Bring on the pak choi
October 7, 2008 By Marg Land
Bring on the pak choi
Asian vegetables are becoming an integral part of the North American diet. The demand for Asian
vegetables is rapidly increasing in North America, thanks to increasing
ethnic diversity in the population, a rapid rise in popularity of Asian
cuisines, more emphasis on healthy and specialty foods, and increasing
familiarity with the foods' culinary uses.
October 6, 2008 — Asian vegetables are becoming an integral part of the North American diet.
The demand for Asian vegetables is rapidly increasing in North America, thanks to increasing ethnic diversity in the population, a rapid rise in popularity of Asian cuisines, more emphasis on healthy and specialty foods, and increasing familiarity with the foods' culinary uses.
Local or direct marketing of horticultural food crops is rapidly expanding as consumers desire high-quality, fresh produce and want to support local farmers. To better understand consumer attitudes regarding Asian vegetable crops, researchers from the department of plant, soil, and agricultural systems at Southern Illinois University conducted a survey in two direct-market venues to determine key attributes that influence Asian vegetable purchase decisions, including consumption habits and knowledge of preparation and use.

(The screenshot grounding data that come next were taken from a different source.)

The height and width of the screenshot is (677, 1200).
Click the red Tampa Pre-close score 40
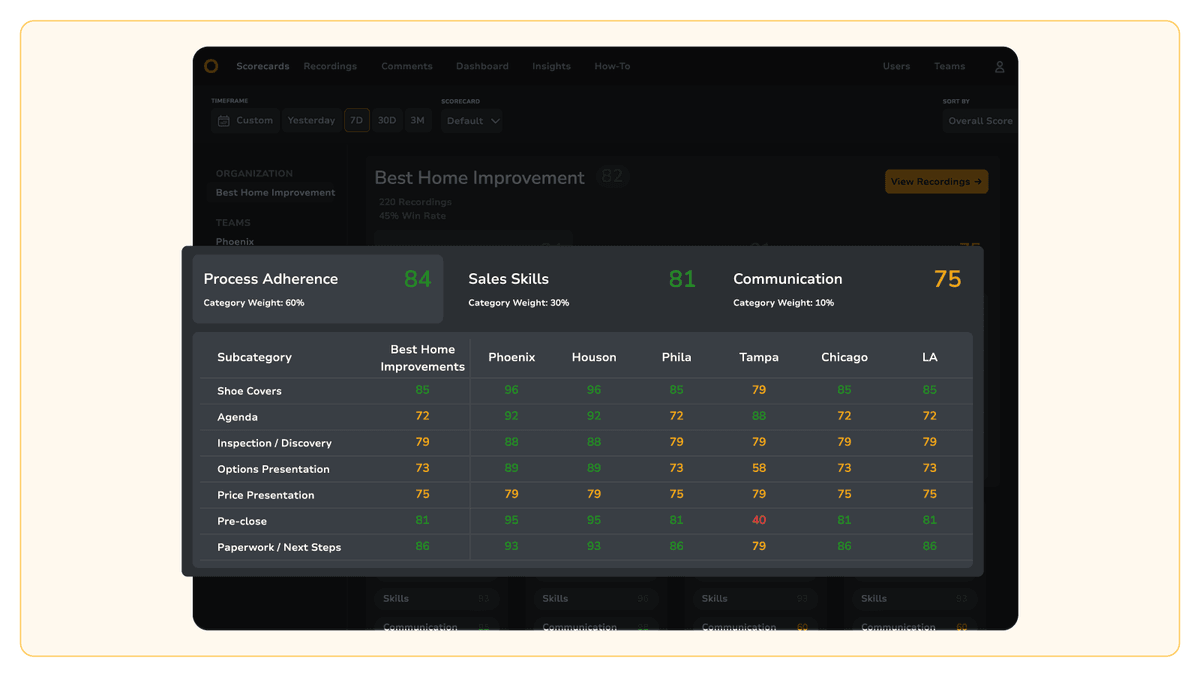(759, 521)
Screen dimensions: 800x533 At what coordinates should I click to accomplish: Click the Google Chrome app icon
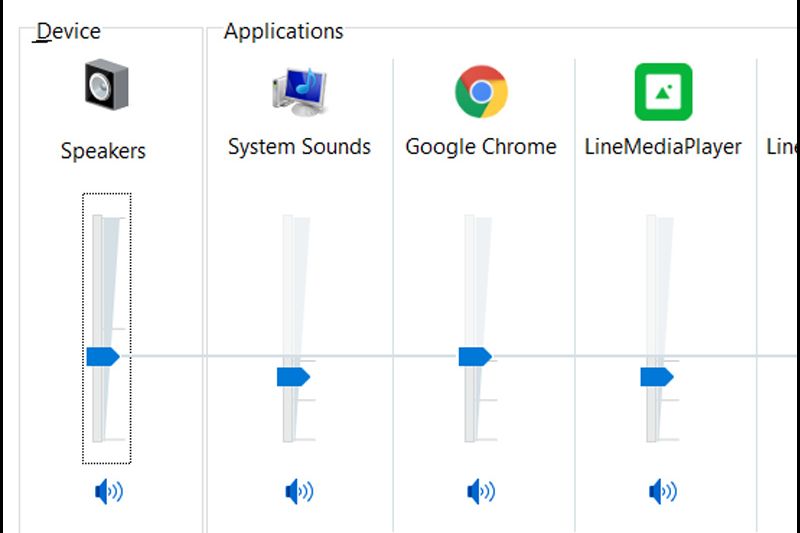[481, 91]
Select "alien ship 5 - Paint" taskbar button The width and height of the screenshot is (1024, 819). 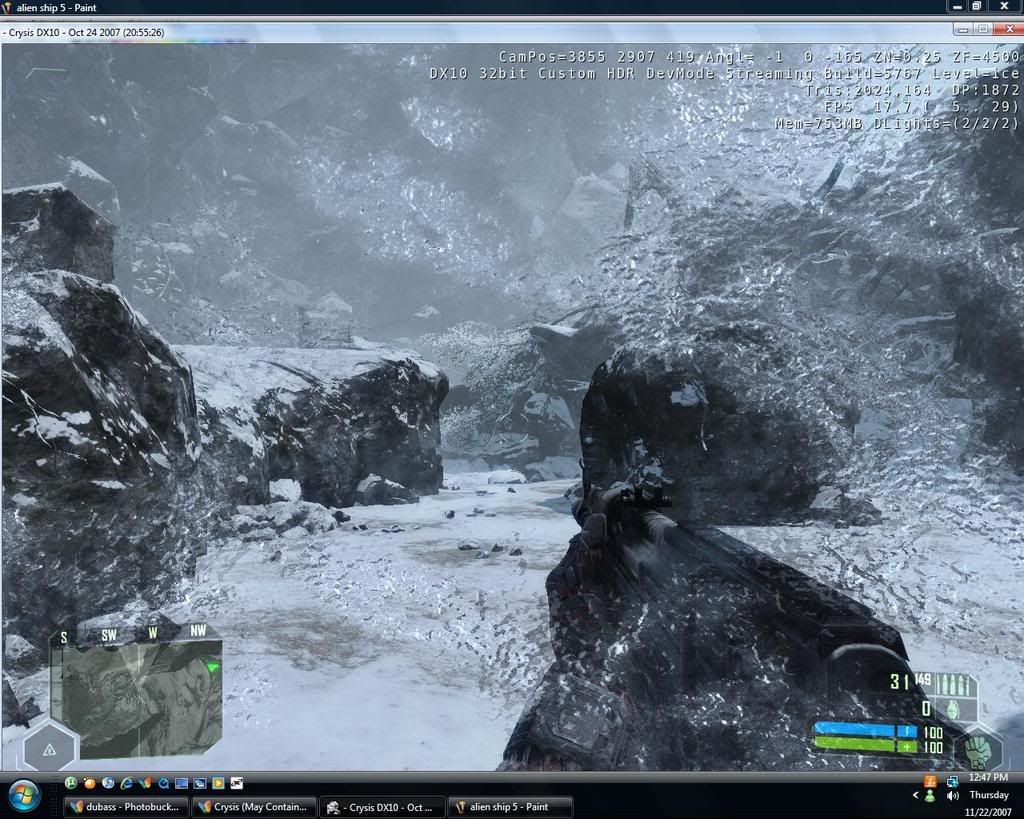click(x=511, y=807)
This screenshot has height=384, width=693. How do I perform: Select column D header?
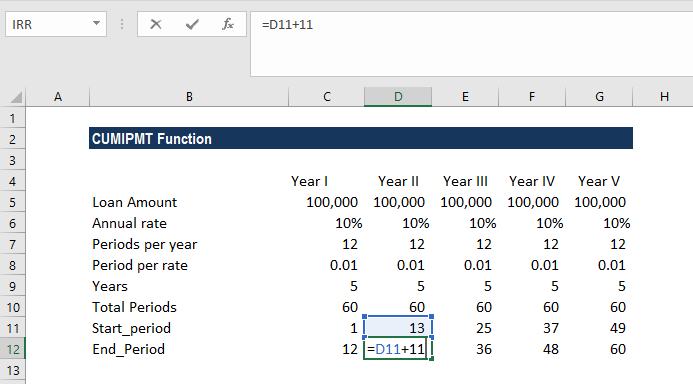click(398, 97)
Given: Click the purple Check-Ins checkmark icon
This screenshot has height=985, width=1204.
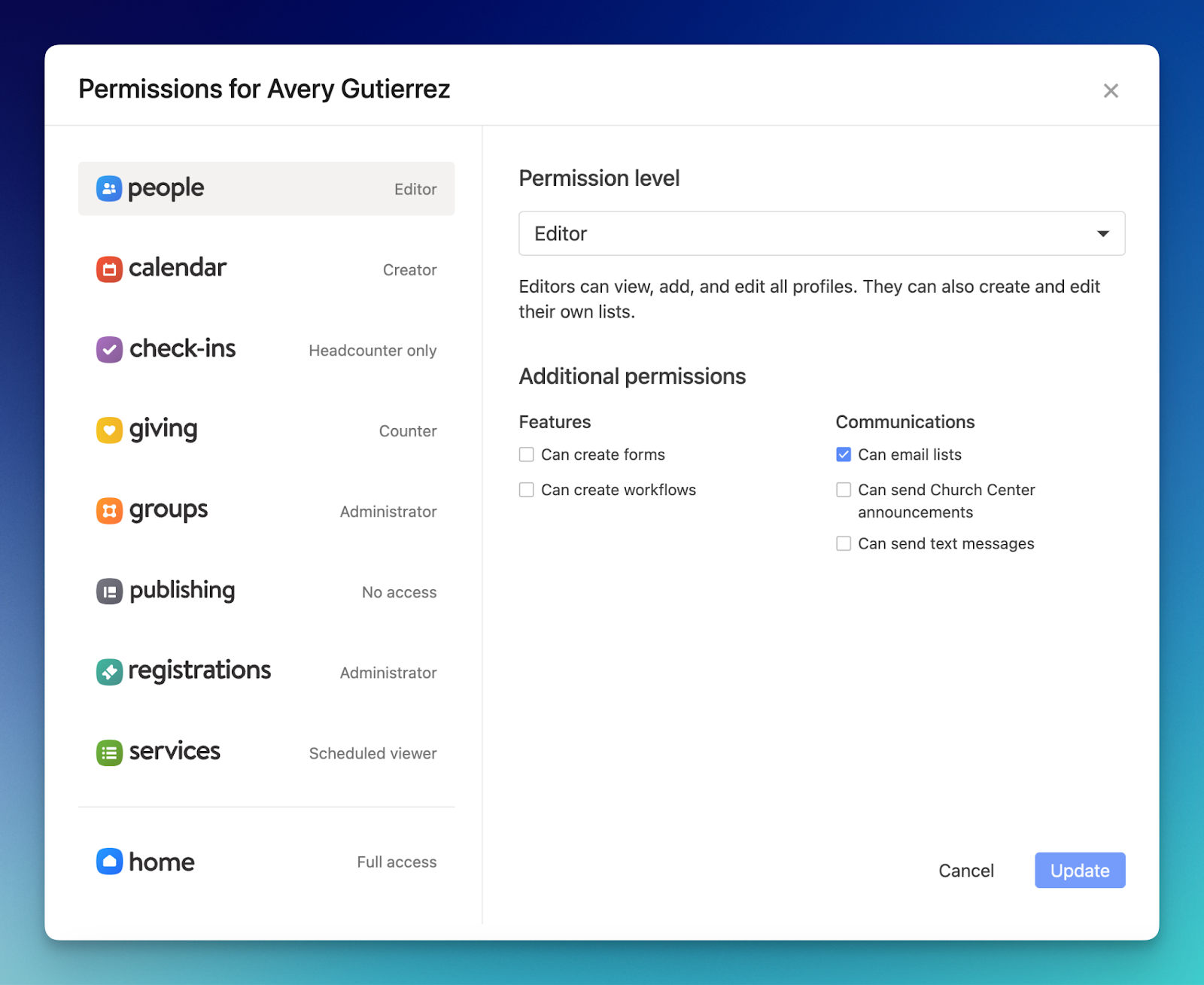Looking at the screenshot, I should pyautogui.click(x=109, y=349).
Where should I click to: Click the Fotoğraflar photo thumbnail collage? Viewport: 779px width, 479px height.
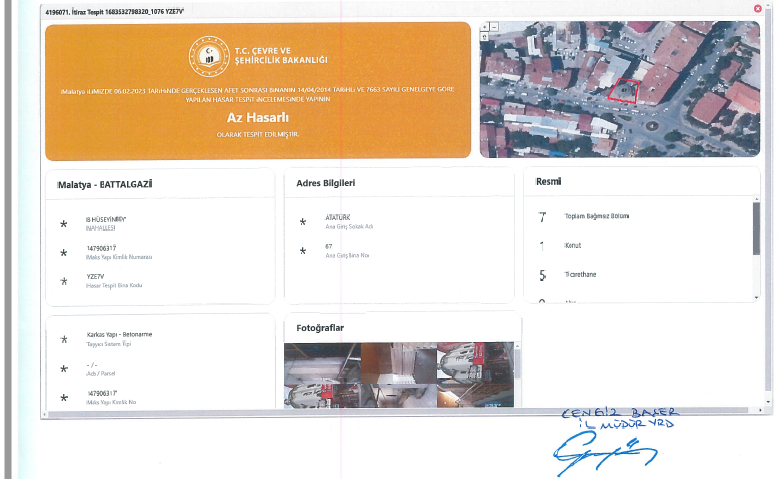point(402,375)
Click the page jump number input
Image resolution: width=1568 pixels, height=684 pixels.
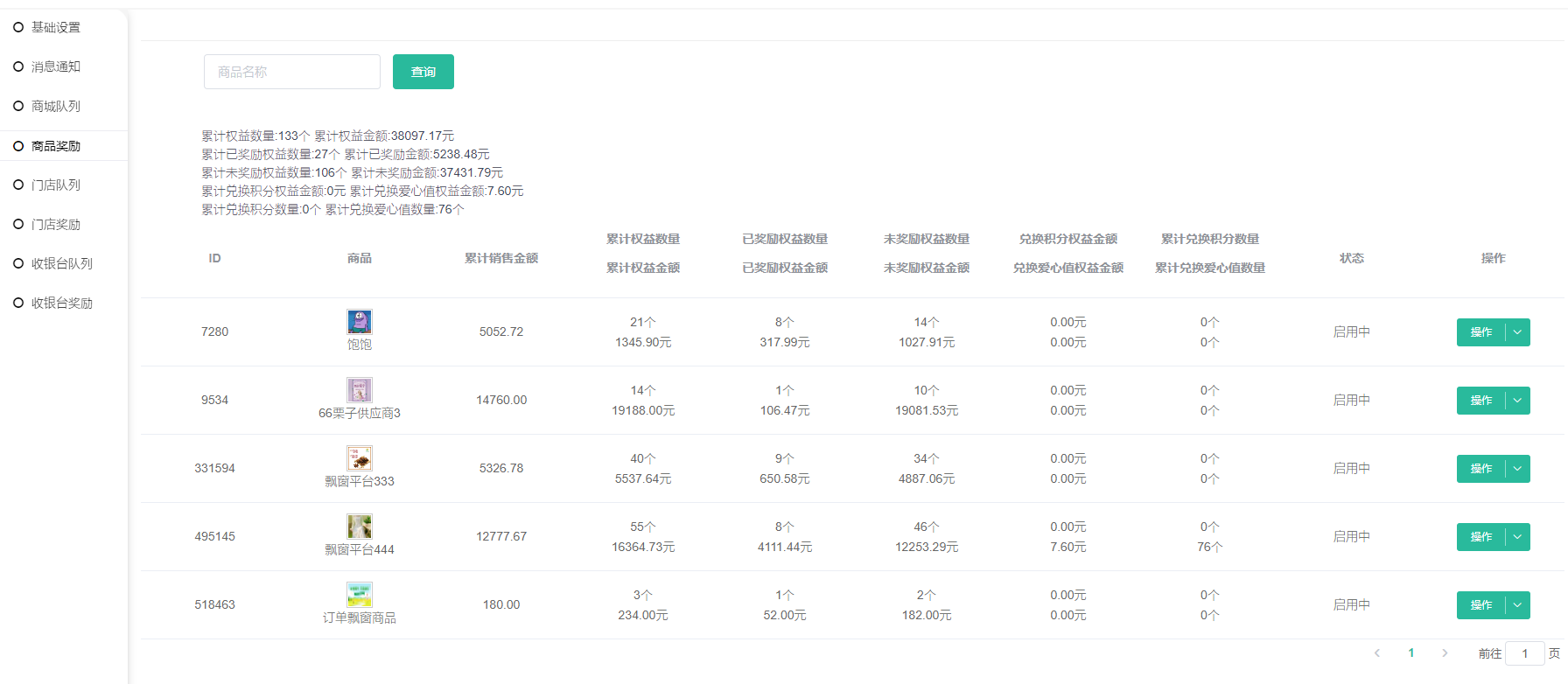pyautogui.click(x=1524, y=653)
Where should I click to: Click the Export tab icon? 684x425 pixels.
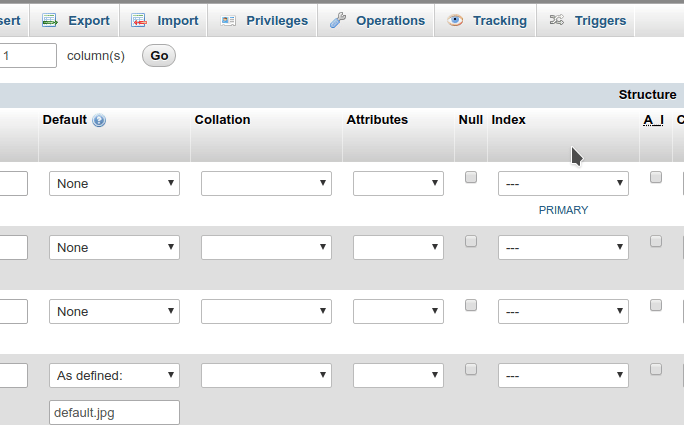49,20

To gauge their familiarity with a range of Asian vegetables, consumers were asked to complete a written survey as they entered two fruit and vegetable markets in Belleville, Illinois, on busy Saturday mornings. The surveys revealed that most of the consumers had never tried most of the fourteen Asian vegetables listed in the survey. More than 80 per cent of the participants had not tried nine different vegetables: bitter gourd, Chinese mustard, Chinese okra, Chinese winter squash, Chinese winter melon, Japanese snake gourd, kabocha squash, winged bean, and yardlong bean. Surprisingly, nearly half of the respondents had tried napa cabbage and Asian eggplant.
Although more than 80 per cent of the people surveyed consumed less than five pounds of Asian vegetables per year and ate them less than once per month, the consumers expressed a strong interest to learn more about these vegetables. Consumers purchased Asian vegetables most often at supermarkets (29.4 per cent) and restaurants (28.1 per cent), and much less at local markets (12.5 per cent).
Results also indicated that Asians as well as consumers with higher income levels were most likely to consume these vegetables. Thirty-eight per cent of consumers strongly indicated that the availability of recipes for various Asian vegetables at direct markets would increase the likelihood of purchasing the vegetables. More than one-third of survey respondents said that access to recipes would persuade them to purchase fresh Asian vegetables.
Of the consumers surveyed, 97 per cent were non-Asian and unfamiliar with most Asian vegetables. The survey showed that although non-Asians have some interest in the vegetables, Asians were more likely to purchase and consume them.
S. Alan Walters, principle author of the study, says the survey resulted in some practical advise for vegetable growers and retailers, including an opportunity to increase Americans’ consumption of Asian vegetables by educating non-Asian consumers about them.
“Education efforts to promote alternative vegetable consumption should work with existing consumer attitudes and behaviors defined by our survey,” explained Walters. “Because consumer willingness to learn more about Asian vegetables was highly correlated with their total annual consumption, education efforts should probably be concentrated on increasing Asian vegetable consumption for those consumers that tend to purchase the two most popular crops (napa cabbage and Asian eggplant). Promotional activities (e.g., recipes at the point-of-purchase) should be developed around these crops and related to one of the most likely previous exposure venues — restaurant dining or supermarkets — as opposed to direct markets.”